* EXERCISE DATA
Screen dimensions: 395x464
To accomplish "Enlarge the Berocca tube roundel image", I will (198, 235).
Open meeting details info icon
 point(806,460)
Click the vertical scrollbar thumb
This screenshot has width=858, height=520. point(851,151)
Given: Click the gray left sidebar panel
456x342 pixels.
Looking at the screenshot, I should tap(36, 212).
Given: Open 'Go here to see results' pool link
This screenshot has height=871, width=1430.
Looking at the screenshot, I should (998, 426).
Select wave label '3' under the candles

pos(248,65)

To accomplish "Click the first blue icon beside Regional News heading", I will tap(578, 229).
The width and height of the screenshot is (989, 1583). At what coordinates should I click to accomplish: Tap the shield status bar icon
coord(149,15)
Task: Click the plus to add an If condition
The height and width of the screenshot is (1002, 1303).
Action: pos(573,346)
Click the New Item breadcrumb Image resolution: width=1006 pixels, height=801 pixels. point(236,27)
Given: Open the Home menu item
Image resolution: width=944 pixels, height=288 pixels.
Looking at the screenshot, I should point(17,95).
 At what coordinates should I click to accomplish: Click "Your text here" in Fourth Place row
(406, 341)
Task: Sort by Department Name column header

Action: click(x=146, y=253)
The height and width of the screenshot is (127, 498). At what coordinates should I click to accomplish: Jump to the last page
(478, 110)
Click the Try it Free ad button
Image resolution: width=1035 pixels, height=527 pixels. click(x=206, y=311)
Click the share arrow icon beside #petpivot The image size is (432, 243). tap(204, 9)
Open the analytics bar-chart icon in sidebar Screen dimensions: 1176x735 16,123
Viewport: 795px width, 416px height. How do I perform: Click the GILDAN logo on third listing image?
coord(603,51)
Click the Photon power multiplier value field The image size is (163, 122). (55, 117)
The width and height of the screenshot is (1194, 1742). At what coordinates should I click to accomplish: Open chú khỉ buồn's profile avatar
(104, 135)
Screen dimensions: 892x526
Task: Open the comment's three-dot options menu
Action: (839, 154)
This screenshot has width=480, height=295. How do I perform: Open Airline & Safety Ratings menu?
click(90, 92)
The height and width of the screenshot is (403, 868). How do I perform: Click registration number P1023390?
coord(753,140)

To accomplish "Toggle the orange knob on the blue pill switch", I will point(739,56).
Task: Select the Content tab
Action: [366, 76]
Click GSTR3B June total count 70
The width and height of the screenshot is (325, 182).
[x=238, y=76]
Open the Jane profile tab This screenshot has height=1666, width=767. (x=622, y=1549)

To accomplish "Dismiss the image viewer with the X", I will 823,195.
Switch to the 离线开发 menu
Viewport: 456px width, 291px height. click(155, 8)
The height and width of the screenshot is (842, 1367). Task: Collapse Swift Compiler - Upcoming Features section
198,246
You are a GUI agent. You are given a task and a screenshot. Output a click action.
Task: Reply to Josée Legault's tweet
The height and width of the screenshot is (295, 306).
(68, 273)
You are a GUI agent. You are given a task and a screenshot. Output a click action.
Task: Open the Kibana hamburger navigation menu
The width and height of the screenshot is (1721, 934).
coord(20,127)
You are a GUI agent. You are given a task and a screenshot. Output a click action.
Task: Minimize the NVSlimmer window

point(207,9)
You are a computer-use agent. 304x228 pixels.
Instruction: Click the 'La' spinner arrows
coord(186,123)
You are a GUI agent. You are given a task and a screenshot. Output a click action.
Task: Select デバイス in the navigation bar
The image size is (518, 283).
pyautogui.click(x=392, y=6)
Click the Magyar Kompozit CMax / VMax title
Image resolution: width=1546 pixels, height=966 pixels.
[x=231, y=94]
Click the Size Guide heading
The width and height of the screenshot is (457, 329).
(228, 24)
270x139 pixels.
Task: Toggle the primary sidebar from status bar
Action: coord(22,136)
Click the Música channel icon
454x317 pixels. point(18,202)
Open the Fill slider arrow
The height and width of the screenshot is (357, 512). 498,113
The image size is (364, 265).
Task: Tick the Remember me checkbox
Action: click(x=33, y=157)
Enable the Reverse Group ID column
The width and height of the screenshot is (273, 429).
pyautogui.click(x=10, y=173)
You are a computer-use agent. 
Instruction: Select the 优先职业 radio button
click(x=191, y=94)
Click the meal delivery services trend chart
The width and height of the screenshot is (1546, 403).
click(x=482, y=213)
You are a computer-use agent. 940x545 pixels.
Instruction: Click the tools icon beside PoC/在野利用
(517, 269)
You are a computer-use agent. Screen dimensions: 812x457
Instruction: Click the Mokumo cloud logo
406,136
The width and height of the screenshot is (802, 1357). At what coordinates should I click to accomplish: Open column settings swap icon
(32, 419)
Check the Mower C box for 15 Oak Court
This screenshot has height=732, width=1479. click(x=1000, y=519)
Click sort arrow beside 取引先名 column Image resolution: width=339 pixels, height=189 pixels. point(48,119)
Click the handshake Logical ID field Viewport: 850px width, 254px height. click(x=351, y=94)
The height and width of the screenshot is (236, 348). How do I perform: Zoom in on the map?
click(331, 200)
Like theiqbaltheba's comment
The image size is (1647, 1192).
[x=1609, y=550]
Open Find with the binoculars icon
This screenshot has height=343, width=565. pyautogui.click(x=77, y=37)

* TASK PROMPT
Transcribe the entries above, every line exactly as it reads.

* OUTPUT FOR THIS EXERCISE
Screen dimensions: 395x464
To accomplish "Enlarge the Berocca tube roundel image", I will (198, 235).
Open meeting details info icon
 point(806,460)
Click the vertical scrollbar thumb
This screenshot has width=858, height=520. point(851,151)
Given: Click the gray left sidebar panel
456x342 pixels.
Looking at the screenshot, I should tap(36, 212).
Given: Open 'Go here to see results' pool link
This screenshot has height=871, width=1430.
Looking at the screenshot, I should (998, 426).
Select wave label '3' under the candles

pos(248,65)

To accomplish "Click the first blue icon beside Regional News heading", I will tap(578, 229).
The width and height of the screenshot is (989, 1583). At what coordinates should I click to accomplish: Tap the shield status bar icon
coord(149,15)
Task: Click the plus to add an If condition
The height and width of the screenshot is (1002, 1303).
Action: pos(573,346)
Click the New Item breadcrumb Image resolution: width=1006 pixels, height=801 pixels. point(236,27)
Given: Open the Home menu item
Image resolution: width=944 pixels, height=288 pixels.
Looking at the screenshot, I should point(17,95).
 At what coordinates should I click to accomplish: Click "Your text here" in Fourth Place row
(406, 341)
Task: Sort by Department Name column header

Action: click(x=146, y=253)
The height and width of the screenshot is (127, 498). At what coordinates should I click to accomplish: Jump to the last page
(478, 110)
Click the Try it Free ad button
Image resolution: width=1035 pixels, height=527 pixels. click(x=206, y=311)
Click the share arrow icon beside #petpivot The image size is (432, 243). tap(204, 9)
Open the analytics bar-chart icon in sidebar Screen dimensions: 1176x735 16,123
Viewport: 795px width, 416px height. How do I perform: Click the GILDAN logo on third listing image?
coord(603,51)
Click the Photon power multiplier value field The image size is (163, 122). (55, 117)
The width and height of the screenshot is (1194, 1742). At what coordinates should I click to accomplish: Open chú khỉ buồn's profile avatar
(104, 135)
Screen dimensions: 892x526
Task: Open the comment's three-dot options menu
Action: (839, 154)
This screenshot has width=480, height=295. How do I perform: Open Airline & Safety Ratings menu?
click(90, 92)
The height and width of the screenshot is (403, 868). How do I perform: Click registration number P1023390?
coord(753,140)

To accomplish "Toggle the orange knob on the blue pill switch", I will point(739,56).
Task: Select the Content tab
Action: [366, 76]
Click GSTR3B June total count 70
The width and height of the screenshot is (325, 182).
[x=238, y=76]
Open the Jane profile tab This screenshot has height=1666, width=767. (x=622, y=1549)

To accomplish "Dismiss the image viewer with the X", I will 823,195.
Switch to the 离线开发 menu
Viewport: 456px width, 291px height. click(155, 8)
The height and width of the screenshot is (842, 1367). Task: Collapse Swift Compiler - Upcoming Features section
198,246
You are a GUI agent. You are given a task and a screenshot. Output a click action.
Task: Reply to Josée Legault's tweet
The height and width of the screenshot is (295, 306).
(68, 273)
You are a GUI agent. You are given a task and a screenshot. Output a click action.
Task: Open the Kibana hamburger navigation menu
The width and height of the screenshot is (1721, 934).
coord(20,127)
You are a GUI agent. You are given a task and a screenshot. Output a click action.
Task: Minimize the NVSlimmer window

point(207,9)
You are a computer-use agent. 304x228 pixels.
Instruction: Click the 'La' spinner arrows
coord(186,123)
You are a GUI agent. You are given a task and a screenshot. Output a click action.
Task: Select デバイス in the navigation bar
The image size is (518, 283).
pyautogui.click(x=392, y=6)
Click the Magyar Kompozit CMax / VMax title
Image resolution: width=1546 pixels, height=966 pixels.
[x=231, y=94]
Click the Size Guide heading
The width and height of the screenshot is (457, 329).
(228, 24)
270x139 pixels.
Task: Toggle the primary sidebar from status bar
Action: coord(22,136)
Click the Música channel icon
454x317 pixels. point(18,202)
Open the Fill slider arrow
The height and width of the screenshot is (357, 512). 498,113
The image size is (364, 265).
Task: Tick the Remember me checkbox
Action: click(x=33, y=157)
Enable the Reverse Group ID column
The width and height of the screenshot is (273, 429).
pyautogui.click(x=10, y=173)
You are a computer-use agent. 
Instruction: Select the 优先职业 radio button
click(x=191, y=94)
Click the meal delivery services trend chart
The width and height of the screenshot is (1546, 403).
click(x=482, y=213)
You are a computer-use agent. 940x545 pixels.
Instruction: Click the tools icon beside PoC/在野利用
(517, 269)
You are a computer-use agent. Screen dimensions: 812x457
Instruction: Click the Mokumo cloud logo
406,136
The width and height of the screenshot is (802, 1357). At what coordinates should I click to accomplish: Open column settings swap icon
(32, 419)
Check the Mower C box for 15 Oak Court
This screenshot has height=732, width=1479. click(x=1000, y=519)
Click sort arrow beside 取引先名 column Image resolution: width=339 pixels, height=189 pixels. point(48,119)
Click the handshake Logical ID field Viewport: 850px width, 254px height. click(x=351, y=94)
The height and width of the screenshot is (236, 348). How do I perform: Zoom in on the map?
click(331, 200)
Like theiqbaltheba's comment
The image size is (1647, 1192).
[x=1609, y=550]
Open Find with the binoculars icon
This screenshot has height=343, width=565. pyautogui.click(x=77, y=37)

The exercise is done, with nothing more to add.